Gallagh Man found in Co. Galway
It's commonly thought that bog bodies were the result of ritual human sacrifice to appease the gods of Iron and Bronze Age man. Young men were sacrificed as were kings who failed to adequately care for their subjects.
Using modern reconstructive science, this is a model of what Clonycavan Man may have looked like.



Tuesday, October 31, 2017

Gold!

The Bronze Age inhabitants of Ireland loved their gold! Many artifacts such as these have been found in burial sites and in other caches throughout Ireland.
Everything you see in the above two photos was found at the same super treasure trove site in Co. Clare. And this is only part of the hoard! All of these fine pieces were made in the Late Bronze Age.
As these early goldsmiths improved their skills, their pieces became more and more refined like this beautiful necklace of twisted gold.
This lovely brooch, known as the Brooch of Tara, is thought to have belonged to one of the kings of Tara. There are interlaced animal and geometric designs fashioned of gold filigree on the front as well as inlaid pieces of glass and amber. It is made of both silver and gold.
Of all the stunning gold jewelry on display, these simple, hollow gold balls were my favorites. Each ball is a little smaller than a tennis ball and is pierced so as to be worn on a piece of rope or leather as a necklace. You can see there are a few missing, and no, I didn't bring them home with me! I think anyone wearing this dramatic necklace would have commanded a lot of attention and respect.

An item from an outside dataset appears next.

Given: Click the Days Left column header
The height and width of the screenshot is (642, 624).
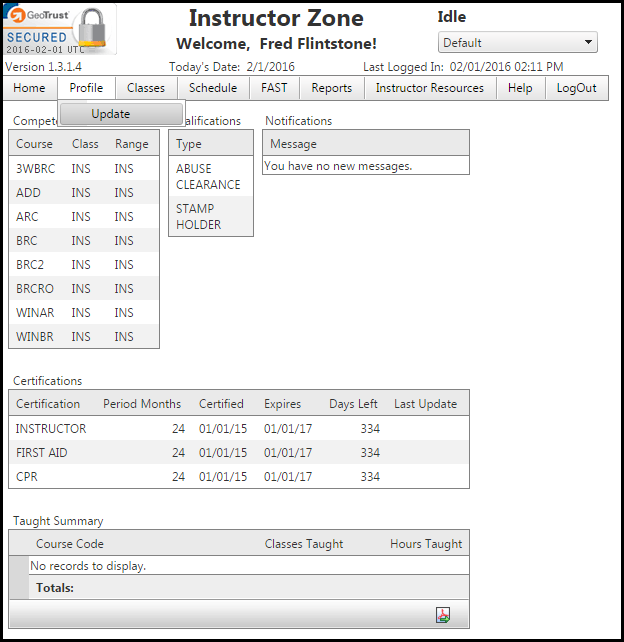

This gold jewelry is definitely the show-stopper at the museum, but it's not why I was so eager to visit. I'll share that reason with you in my next blog post.

Monday, October 30, 2017

Artifacts of Prehistory

Mesolithic knives and scrapers found in Ireland
I'm fascinated by the artifacts of prehistory. Bob and I spent hours in the Yellowstone backcountry searching for arrowheads, scrapers, and flakes that gave evidence of the presence of prehistoric Native Americans in the areas we patrolled. Seeing those same kinds of stone artifacts in the National Museum of Ireland Archaeology was equally intriguing. Thousands of miles separated these early peoples, yet both fashioned tools and weapons in the same way.
Decorated flint mace head, Co Meath
This beautifully decorated flint mace head found in Co Meath may have served a ritual purpose.
Bronze Age spear points

Bronze Age food vessel found in burial tomb

Sometime during the Bronze Age early Irish people began to cremate their dead and put the ashes in pottery containers that were placed in stone burial tombs. These lidded vessels were filled with food or ashes.
Model of burial tomb
Dolmens that we see today in France may be what has survived of tombs like this model of a prehistoric Irish megaltihic tombs

As fascinating as these artifacts are, the real show-stoppers are to come in a later post. Here's a taste to tempt you back...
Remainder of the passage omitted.